But it said that some officials from the monopoly body controlling wheat exports could be liable to prosecution.

The Australian Wheat Board (now known as AWB) is accused of paying $200m to Saddam Hussein to secure a contract under the UN oil-for-food programme.

PM John Howard said he would "urgently review" Australia's wheat exporting system in response to the findings.

AWB was the largest single supplier of humanitarian goods to Iraq under the UN programme, which ran from 1996 to 2003.

Damaged reputation

The commission examining the AWB scandal was established in January, after a UN report said the company had paid huge bribes to secure wheat contracts worth more than $2bn.

The wheat supply was part of a UN programme designed to allow Iraq to use money from oil exports to buy food and medicine, to relieve suffering caused by international sanctions before Saddam Hussein's regime was overthrown in 2003.
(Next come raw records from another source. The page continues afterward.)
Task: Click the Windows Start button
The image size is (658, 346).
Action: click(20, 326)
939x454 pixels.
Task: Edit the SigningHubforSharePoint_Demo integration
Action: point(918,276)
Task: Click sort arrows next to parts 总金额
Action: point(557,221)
Former judge Terence Cole and his team spent 11 months examining whether AWB had broken any Australian laws over the payments, which were mostly given as transport fees to Jordanian haulage company Alia.

They made their conclusions public on Monday, saying in the introduction to their report that "AWB has cast a shadow over Australia's reputation in international trade".

The report recommended that a police task force be set up to consider whether criminal charges should be filed against AWB members implicated in the scandal - a suggestion Mr Howard promised to take up.

Mr Cole cleared the Australian government of wrong-doing, saying: "I found no material that is any way suggestive of illegal activity by the Commonwealth [federal government] or any of its officers."

But opposition politicians are still not convinced, describing the affair as the country's "biggest-ever" corruption scandal.

They have accused the government of negligence, for failing to respond to diplomatic cables that warned that the wheat exporter may have been violating UN sanctions.